Он открыл дверь в соседнюю комнату. Это был кабинет, где свершалось таинство. Монах, пошарив по стенке, включил свет. Стоя на пороге, они рассматривали комнату. В неярком свете люстры с висюльками она напоминала грот. Стены, затянутые черным, черный ковер на полу, два консольных столика: на одном несколько старинных на вид фолиантов в кожаных переплетах и два шандала на пять свечей каждый; на другом — три стеклянных шара: красный, зеленый и черный, и три черные с золотом маски венецианского карнавала, из тех, что продаются в сувенирных лавках. В центре помещался большой стол на ножках-тумбах под черной, длинной, сбитой на сторону скатертью; на нем, как на прилавке старьевщика, были набросаны всякие магические предметы: маленькие светящиеся шарики, колода длинных узких карт, овальное зеркало с ручкой в виде когтистой лапы, черная полированная фигурка кота, похоже, из пластмассы или эбонита, с громадными зелеными глазами, опрокинутые янтарные фигурки мужчины и женщины и майоликовый подсвечник с огарком свечи. Еще тут был крошечный продолговатый предмет с непонятными знаками, висящий на перекладине деревянной виселицы в виде буквы «Г», оказавшийся при ближайшем рассмотрении пулей, по-видимому серебряной; рядом — металлический человечек внутри круга — символ микрокосма.
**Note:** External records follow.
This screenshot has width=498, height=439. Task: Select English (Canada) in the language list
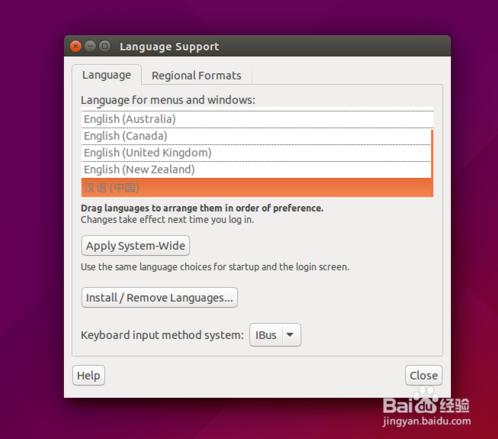tap(256, 136)
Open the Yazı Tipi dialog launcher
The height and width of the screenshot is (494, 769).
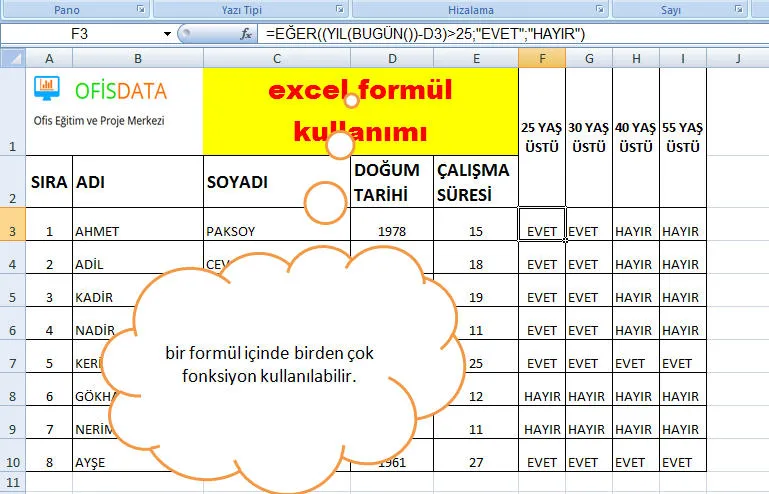(340, 10)

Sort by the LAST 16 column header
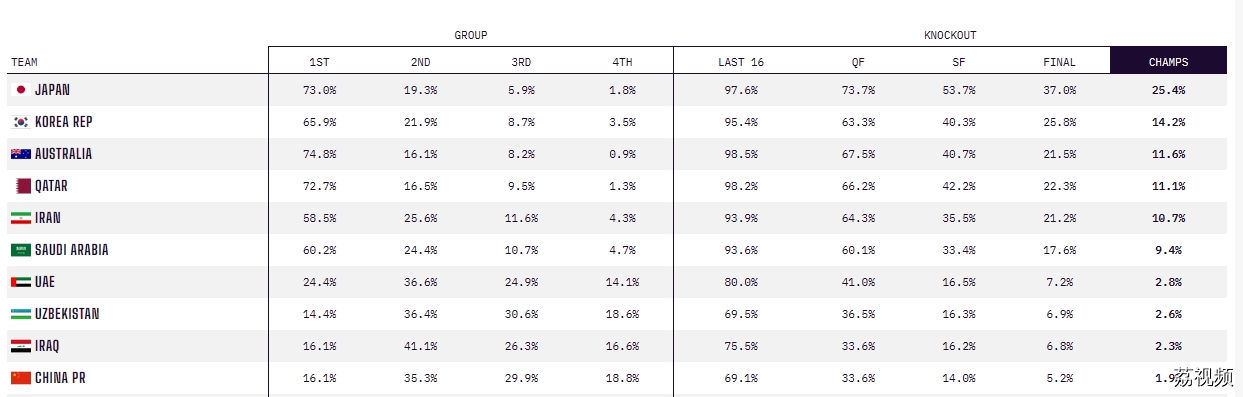tap(740, 62)
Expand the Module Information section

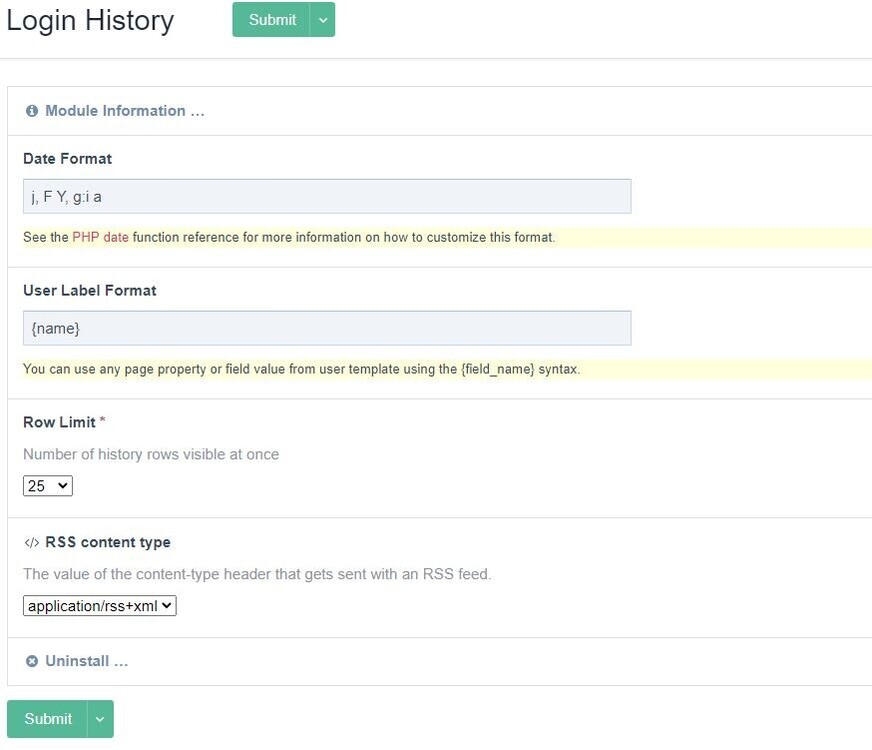(124, 111)
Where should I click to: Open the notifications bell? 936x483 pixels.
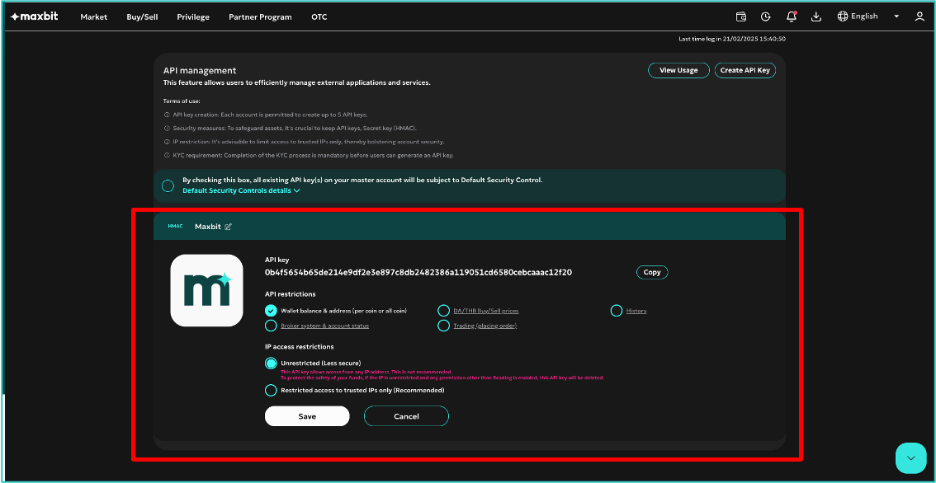[792, 17]
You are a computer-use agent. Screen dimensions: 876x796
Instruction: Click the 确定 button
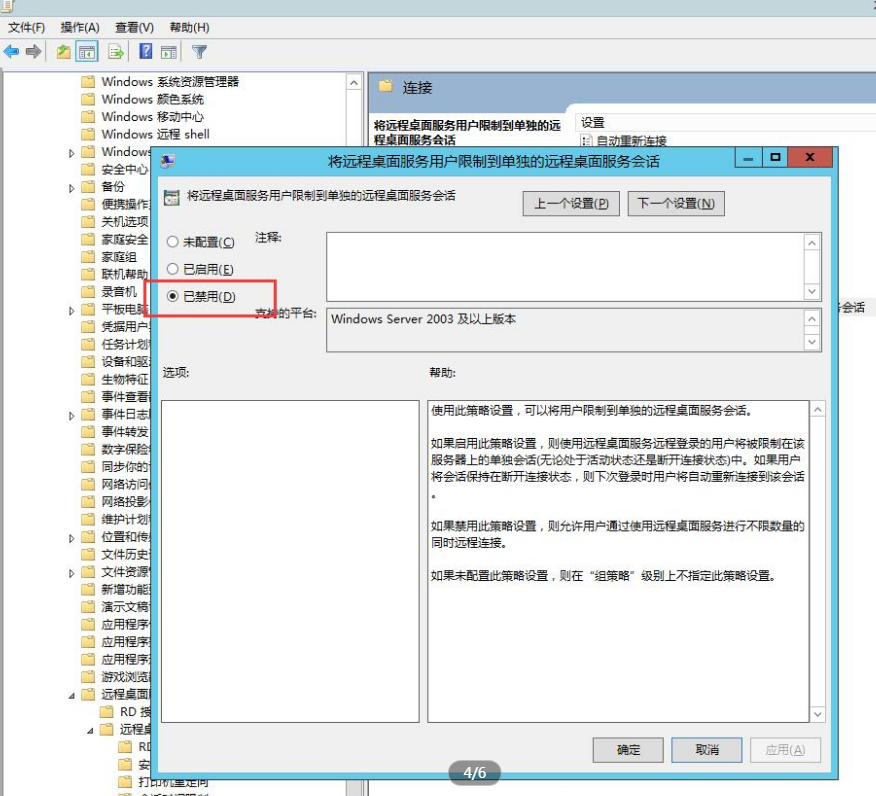click(x=628, y=750)
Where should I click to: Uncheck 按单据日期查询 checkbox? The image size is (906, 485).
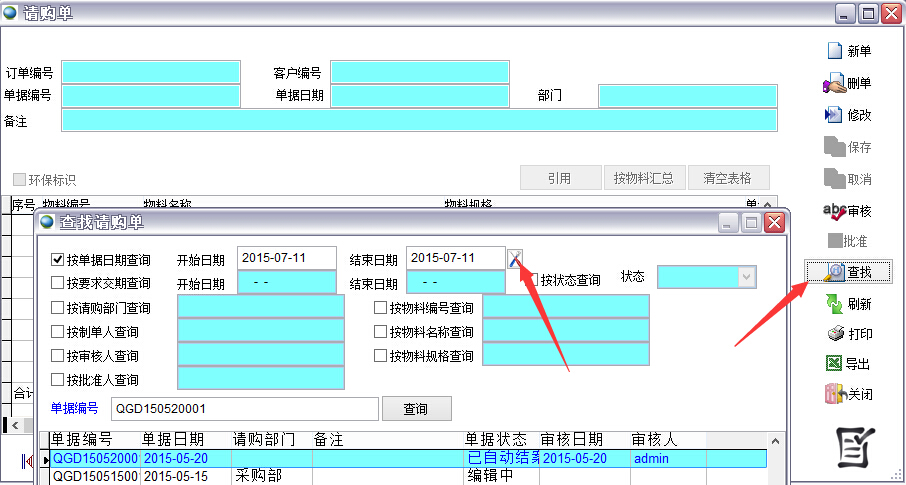pyautogui.click(x=58, y=260)

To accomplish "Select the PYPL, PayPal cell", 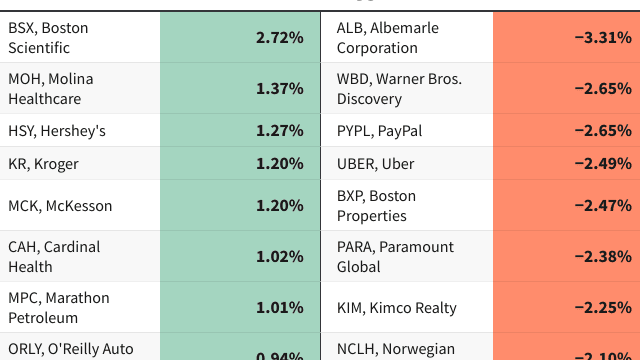I will (407, 130).
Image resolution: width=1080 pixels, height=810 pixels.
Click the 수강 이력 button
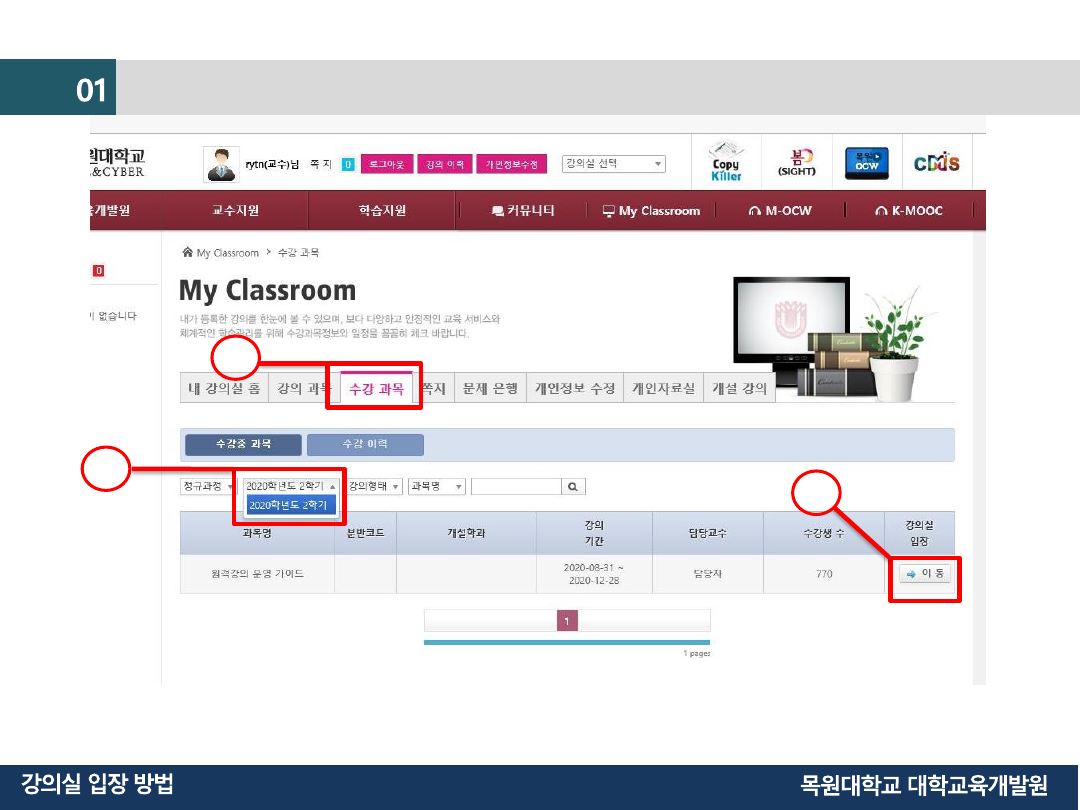[365, 444]
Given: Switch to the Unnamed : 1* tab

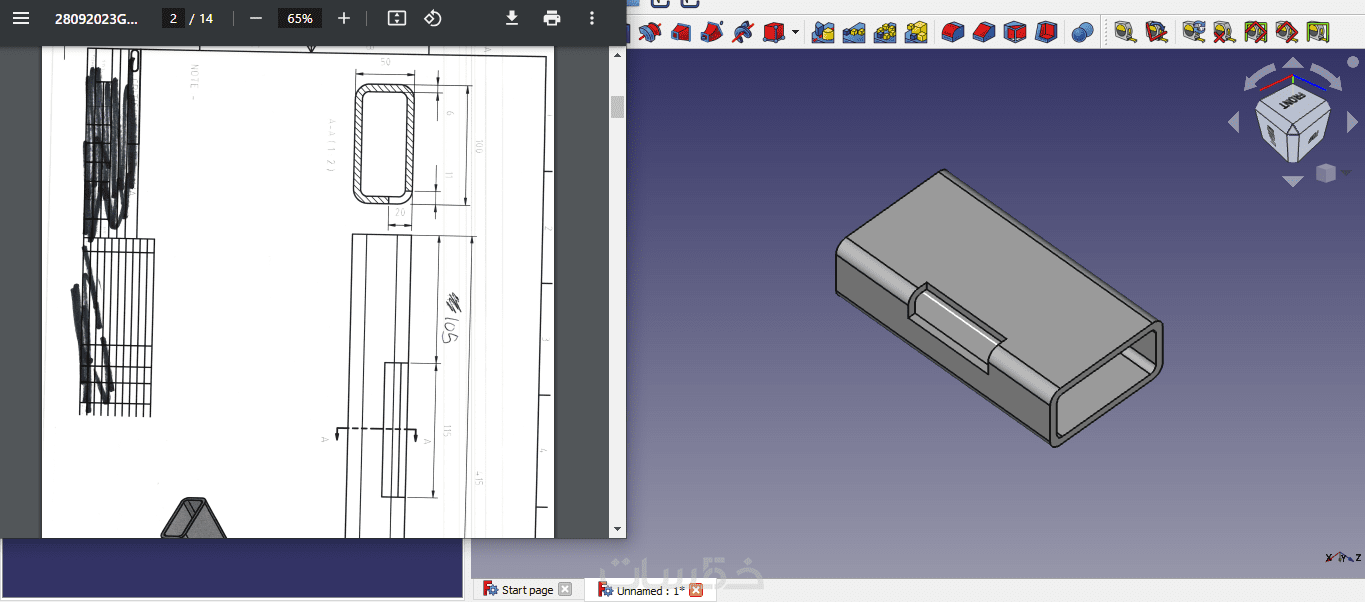Looking at the screenshot, I should click(x=650, y=590).
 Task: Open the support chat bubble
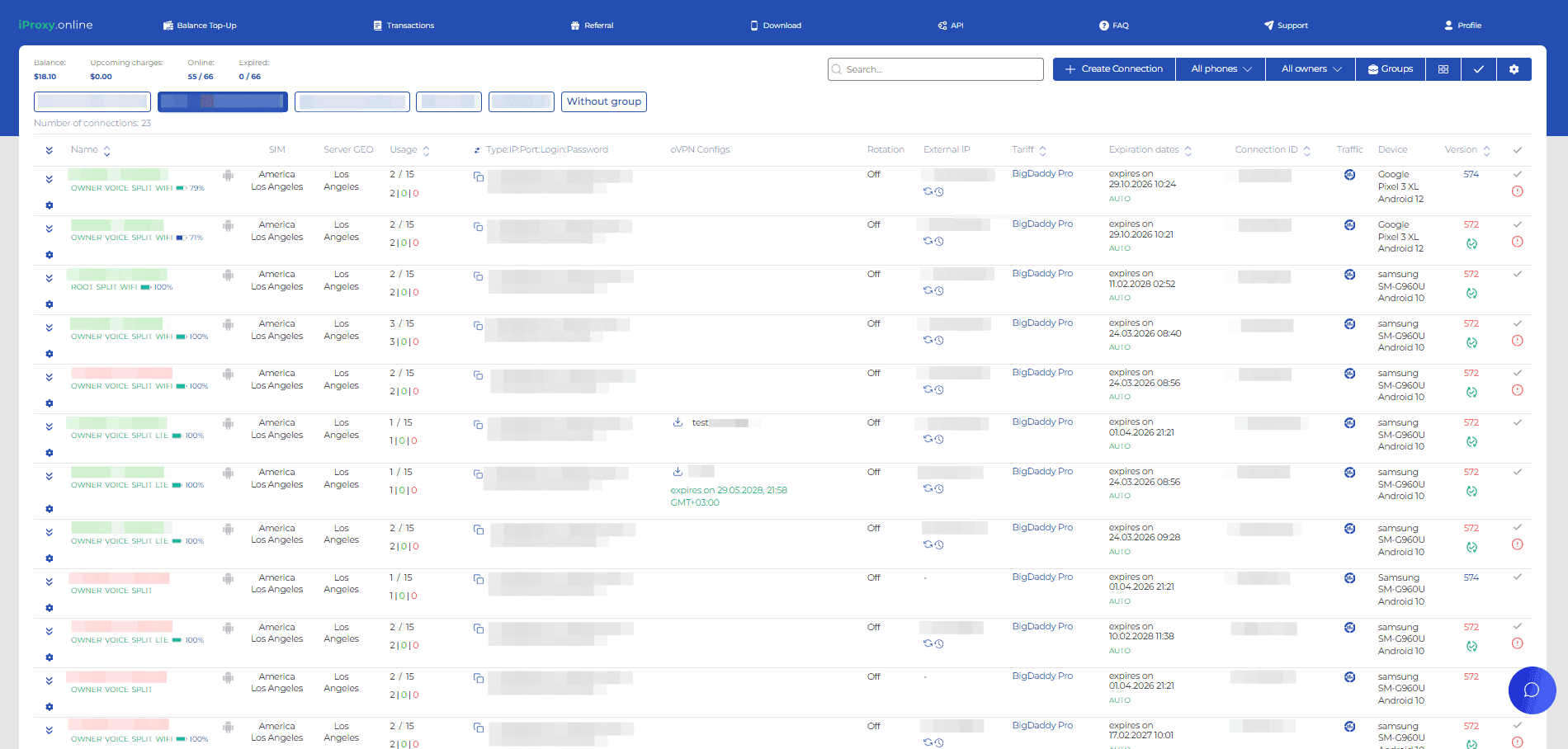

На полу валялись, поблескивая стеклами, очки; несколько черных гладких камешков раскатились по полу. Добродеев наступил на один и чуть не грохнулся. Монах вовремя подхватил его под локоть и придержал.
— Черт! — сквозь зубы прошипел испуганный Добродеев. — Давай быстрее, как-то тут неуютно.
Вдруг висюльки на люстре качнулись, издав негромкое мелодичное звяканье. Добродеев отступил, по хребту его пробежала жаркая волна.
— Машина проехала, не бойся, — успокоил Монах. — Или ты случайно подпрыгнул. Как по-твоему, это хрусталь?
— Господи, какая разница! — выдохнул Добродеев, утирая пот со лба. — Я не прыгал!
— Никакой, ты прав. Стой смирно и не шевелись. Я думаю, она здесь не жила, это рабочее место, так сказать.
Он наклонился над предметами на столе — рассматривал, трогая некоторые спицей-отмычкой.
— Смотри, Леша, — сказал он вдруг. — А вот и наш знак!
— Где смотри?
— На зеркале. Если мне не изменяет память, это Гелиотроп!
Добродеев присмотрелся. На зеркале черным маркером были изображены два треугольника остриями вверх и вниз, слившиеся основаниями — они напоминали стилизованную восьмерку.
— Ты уверен? — спросил он недоверчиво. — Может, он тут всегда, был?
— Может, но не думаю. Этот знак нарисовал убийца. Очень сильный знак, вызывающий галлюцинации и помрачение сознания. Ясновидящая скончалась от сильного алкалоида или наркотика, что совпадает с заключением экспертизы. Когда она умерла, уже известно?
— Приблизительно. Эксперты говорят, ее нашли через сутки.
— Убийца отравил ее, нарисовал Гелиотроп и ушел. Я думаю, она была еще жива. Если бы ее нашли сразу, она бы не умерла.
— Они не знают, как яд попал в организм, — заметил Добродеев. — Нигде никаких следов, посуда чистая. Они предположили, что, возможно, ее отравили в другом месте, а умерла она через несколько часов здесь. В этот день она не работала, но почему-то пришла. Допустим, убраться.